> _Задание_: Перечислите все города, названные в абзаце текста о выступлении Сталина, который начинается словами «Затем он сообщил последние сведения».

> _Предоставленный текст_:
------------------------------------

Сталин, выступивший следующим, приветствовал успехи Соединенных Штатов на Тихом океане, но заявил, что Советский Союз не может в настоящее время присоединиться к борьбе против Японии, поскольку все его вооруженные силы нужны для борьбы с Германией. Советских войск на Дальнем Востоке более или менее достаточно для обороны, но для наступления их надо было бы по меньшей мере утроить. Советский Союз сможет присоединиться к своим друзьям на этом театре после поражения Германии; тогда можно будет выступить в поход вместе.

Касаясь Европы, Сталин заявил, что он хотел бы сказать несколько слов о советском опыте ведения войны. Немцы предвидели июльское наступление советских войск, но в результате того, что было сконцентрировано достаточно войск и оружия, советским войскам было сравнительно легко перейти в наступление. Сталин откровенно признал, что русские не ожидали таких успехов, каких они достигли в июле, августе и сентябре. Немцы оказались слабее, чем предполагалось.

Затем он сообщил последние сведения о положении на советском фронте. На некоторых участках русские замедлили наступление, на других совсем приостановили, а на Украине, к западу и к югу от Киева, инициатива в последние 318 три недели перешла в руки немцев. Немцы снова захватили Житомир и, вероятно, снова займут Коростень. Их целью является вторичный захват Киева. Тем не менее в основном инициатива по-прежнему находится в руках Советской Армии.

Ялта: финал.

------------------------------------

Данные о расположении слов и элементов

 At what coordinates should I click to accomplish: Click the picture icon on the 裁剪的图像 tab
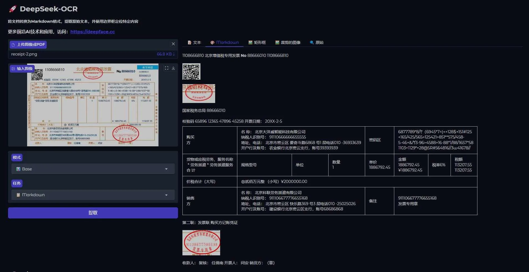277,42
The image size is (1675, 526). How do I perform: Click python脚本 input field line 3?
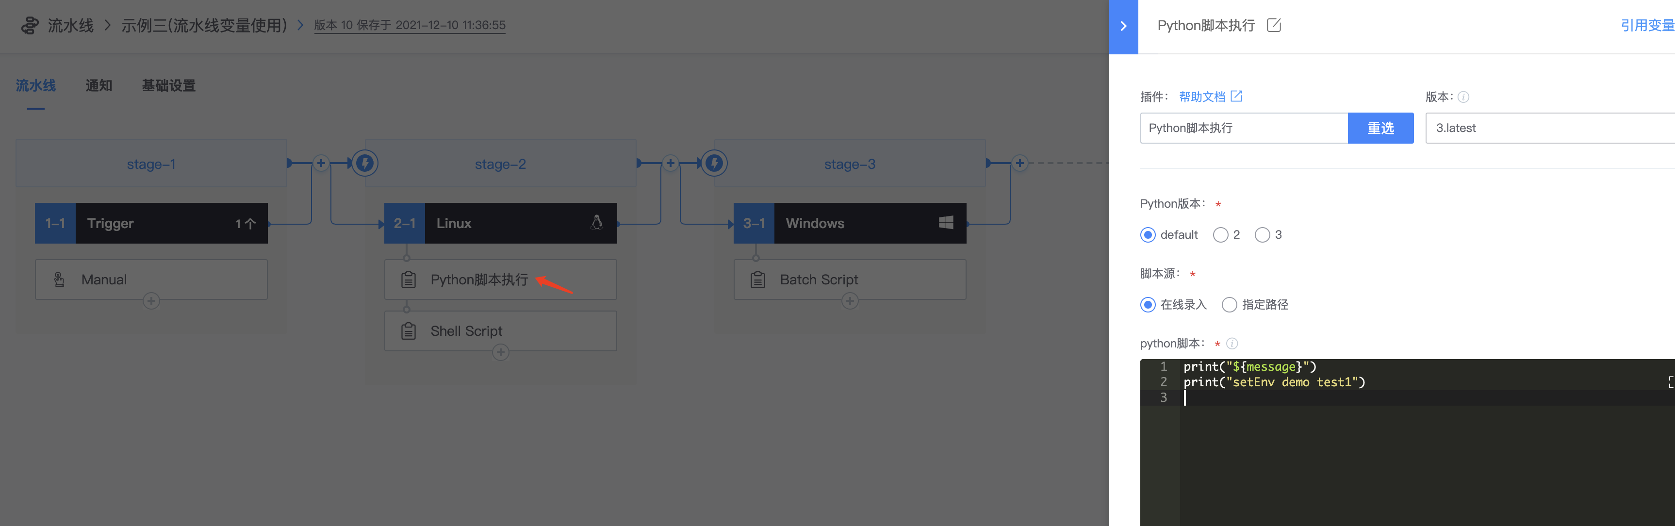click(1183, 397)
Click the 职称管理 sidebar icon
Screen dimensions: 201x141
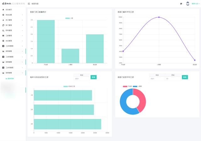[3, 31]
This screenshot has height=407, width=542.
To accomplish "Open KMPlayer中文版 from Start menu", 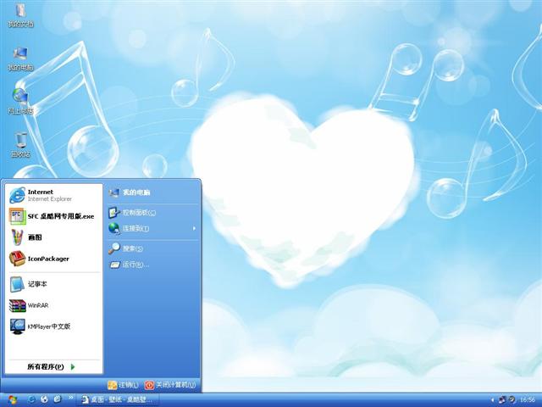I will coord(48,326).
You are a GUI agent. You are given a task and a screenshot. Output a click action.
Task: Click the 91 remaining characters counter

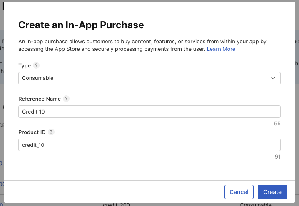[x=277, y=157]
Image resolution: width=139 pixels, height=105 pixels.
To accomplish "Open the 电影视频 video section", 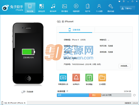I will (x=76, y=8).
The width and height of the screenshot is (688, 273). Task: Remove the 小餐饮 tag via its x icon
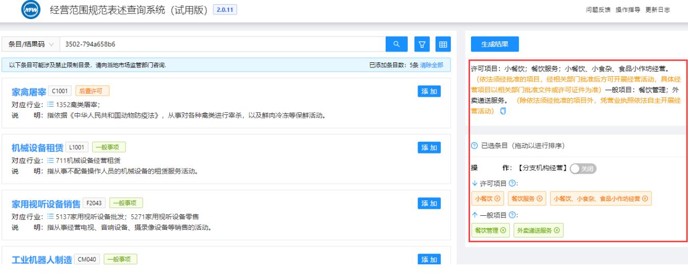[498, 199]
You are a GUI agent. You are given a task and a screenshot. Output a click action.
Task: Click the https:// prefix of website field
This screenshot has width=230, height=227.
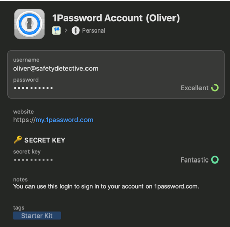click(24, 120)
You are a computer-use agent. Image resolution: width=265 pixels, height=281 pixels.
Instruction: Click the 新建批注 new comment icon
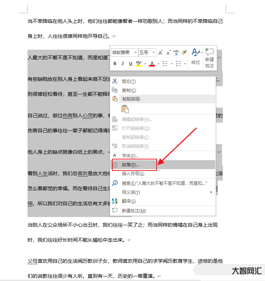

------------------------------------

> _Решение_: Киев, Житомир, Коростень.